When I was younger, I would look forward to Christmas with eager anticipation....mostly for the PRESENTS! I loved the mystery of not knowing what might be under the tree. I'm not sure to this day if it was Mum's deliberate intention to keeps us on our toes each year, but very rarely did we actually get what we 'ordered' in our Christmas letter to Santa, no matter how good we had been. But that was because often Mum had something even better up her sleeve. I remember many a Christmas Eve of sneaking a good long, lingering look at the Christmas tree during my walk from my bedroom to the toilet and back once everyone was asleep. I loved the unknown!

Sadly, it seems to be expected that as you grow up, your excitement for Christmas should dwindle out and that eventually you will say very grown up statements like: 'no, don't bother getting me anything this year, I don't need anything', or worse: 'let's just buy for the kids this year'. Because as an adult, we seem to lose that love for the unknown, and instead we like to plan our lives down to what presents we will be receiving from which family member, or not at all. 

It's the same for most facets of life. We try our best to plan ahead, to prepare both physically and emotionally for what is to come. There are very few who actually enjoy living week to week without a care in the world, the rest of us rely on stability, predictability, and routine.

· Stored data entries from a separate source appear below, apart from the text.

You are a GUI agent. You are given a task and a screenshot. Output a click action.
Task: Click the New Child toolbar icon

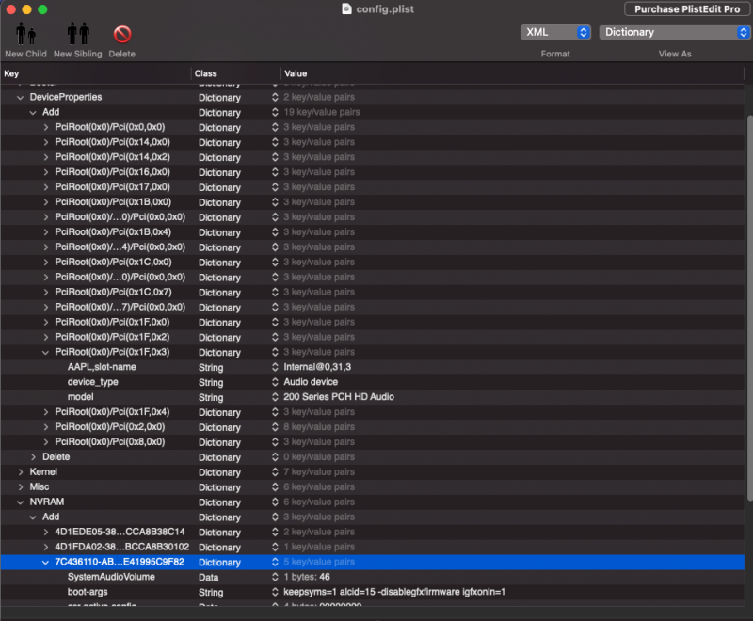[25, 35]
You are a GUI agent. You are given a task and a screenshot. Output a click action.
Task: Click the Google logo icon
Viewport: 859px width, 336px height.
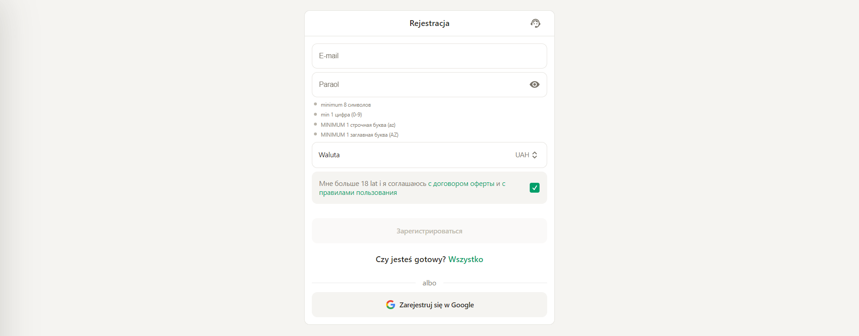(391, 305)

In the same way that we expect, at the most basic level, to wake up each morning. That we expect, naturally, that our loves ones will all wake up each morning. That we expect, naturally, to be able to look forward to milestones we will experience in the future without hesitation.

There were tears when I put my girls to bed tonight. Not the loud tantrum tears of my adorable Lucy, who at the age of two, knows all the tricks to get mum and dad to come back to her room several times before settling off to sleep. Not even the protesting cries of my tiny precious Ava, who at three months is figuring out that when she is zipped into her sleeping bag, she is expected to sleep. No, the tears were the silent and soft, very grown up tears, and they belonged to me.

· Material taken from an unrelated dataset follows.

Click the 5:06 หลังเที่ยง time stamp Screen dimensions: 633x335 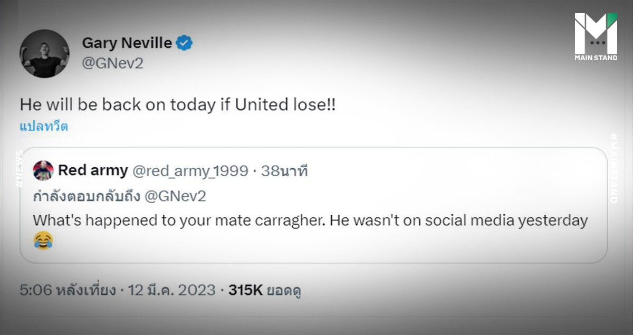68,290
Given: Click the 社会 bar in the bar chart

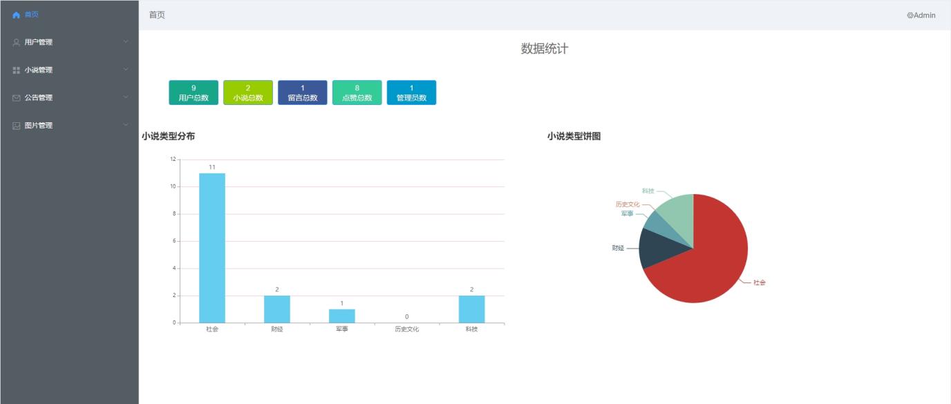Looking at the screenshot, I should tap(211, 242).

Because today I have been reminded to expect the unexpected. I have been reminded that I cannot rely on us all just waking up everyday like it is a personal right.

This morning, i woke up to the news that a mother from my August mothers group experienced the unexpected in the early hours of today. Her son, who would have been 3 months in a few days, failed to wake up. Her precious second-born child, her innocent little baby boy, her darling little man. He didn't wake up. She expected he would, naturally. When she put him to sleep last night, or perhaps after a feed early this morning, she of course expected he would wake again. And when she woke, and he didn't....well, I can't imagine.

All day, I have been amazed at the support, love and outpouring of grief felt by all who hear of this story. It is shocking, so sudden. So many have been moved to help in any way they can, and support has been offered at all levels to those who wish to share their grief with others. We are all in it together, supporting this family with everything we can. Because we are saddened for them. And it is terrifying. Terrifying because it is so close to home. Terrifying because it could have been any of us. Terrifying because we hadn't expected it.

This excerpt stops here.